Blatnick has also been credited with giving the sport of mixed martial arts its name. Nick Lembo, the man who runs the New Jersey athletic control board, wrote, "(Jeff) would urge people to stop calling the sport No Holds Barred, in order to help it grow and gain acceptance." Dave Meltzer added, "No Holds Barred, (Blatnick) said, gave people a bad connotation of what it was, and felt it was a negative. Mixed Martial Arts, the idea of combining techniques from all the various martial arts forms with that of wrestling, was really what the sport was, he would say."

Blatnick authored the Mixed Martial Arts Council Manual and was also licensed as a referee and judge with the New Jersey commission.

A petition was also started on the MMA Underground forum by UFC fighter Shane Carwin for Blatnick to be inducted into the UFC Hall of Fame for his contributions to the organization.

On May 20, 2015, it was announced that Blatnick would be inducted into the new contributors wing of the UFC Hall of Fame for his contributions to the sport and organization.

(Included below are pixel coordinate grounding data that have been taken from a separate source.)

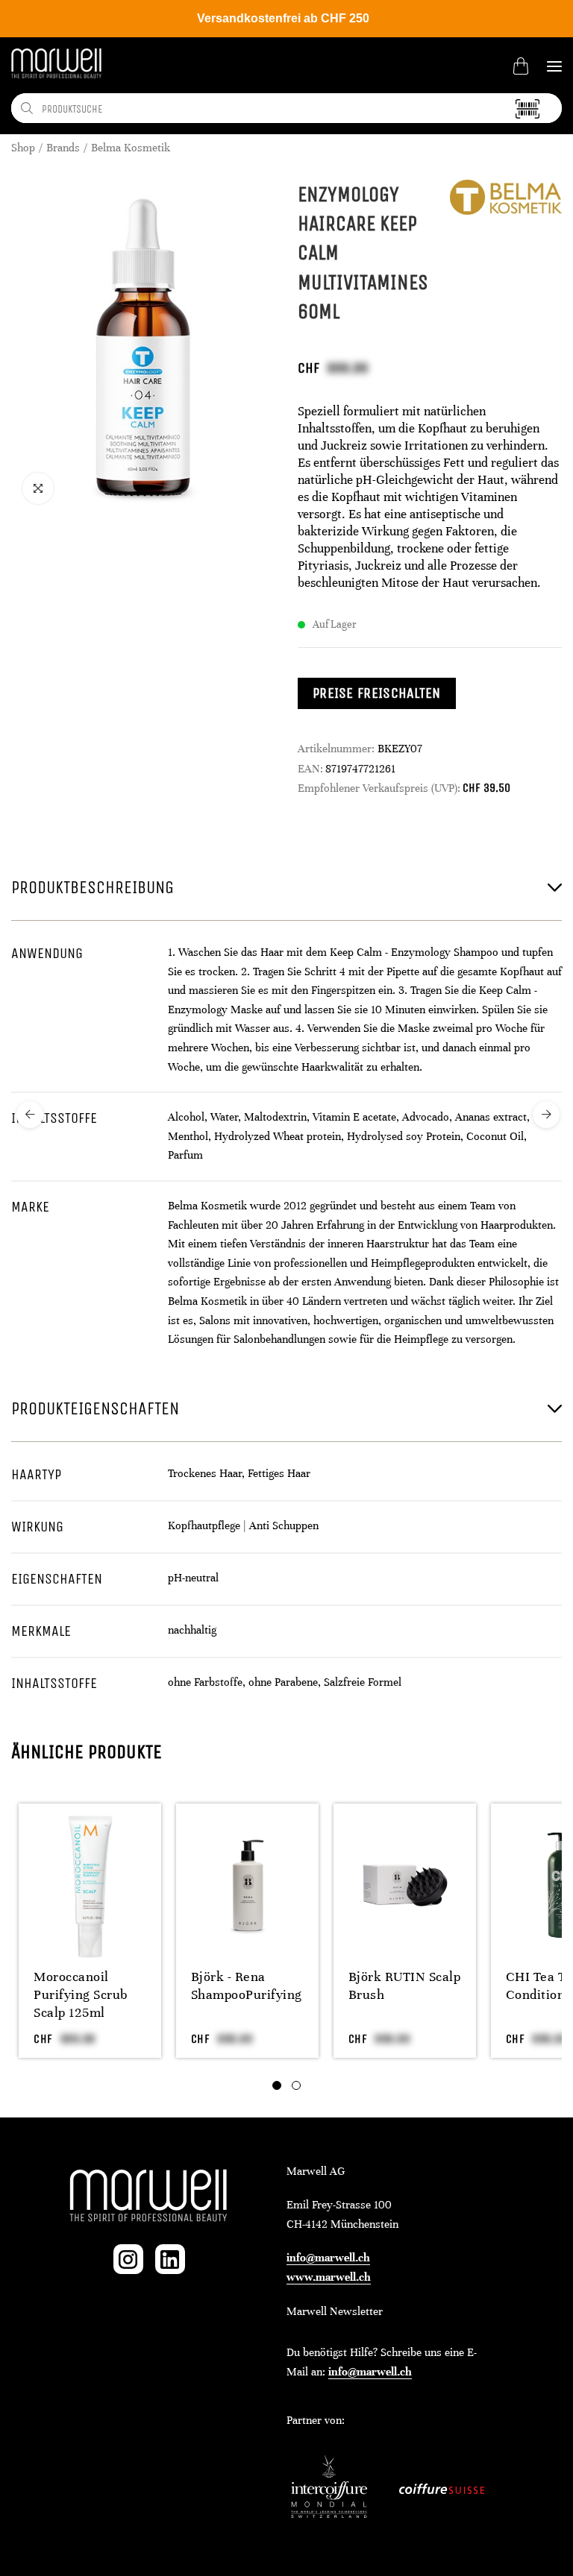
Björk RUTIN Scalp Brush (404, 1985)
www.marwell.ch (328, 2277)
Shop (23, 147)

On July 11, 2015, at the UFC Hall of Fame event in Las Vegas his widow, Lori, accepted the award on Blatnick's behalf.

== Death and legacy ==
Blatnick died on October 24, 2012, as a result of complications from heart surgery. His death sent shock waves through both MMA and wrestling, and resulted in massive outpouring from fans and media in remembrance of Blatnick's life. At the time of his death, Blatnick was a varsity wrestling coach at Burnt Hills-Ballston Lake High School, and also worked as a motivational speaker. He lived with his wife Lori, son Ian, and daughter Niki in Clifton Park, New York.

Frank Shamrock called Blatnick "one of the original soldiers of MMA"; longtime UFC referee John McCarthy said, "Jeff deserves so much credit for helping establish MMA. He gave his credibility to our sport we all owe him a debt of gratitude." MMA fighter and SiriusXM radio host R. J. Clifford wrote, "Jeff Blatnick was so genuine. Seconds after becoming the first US greco medalist, he spent his interview thanking others. Most importantly, (he was) a great human being. Secondly, (he was) one of the best guys to help fix MMA judging...What a loss to both wrestling and MMA."

A municipal park in Niskayuna, New York, is named after Blatnick. Blatnick Park contains several baseball and softball fields, an 18 hole disc golf course, a pavilion and picnic area, and a small section of the Mohawk Hudson Hike/Bike Trail.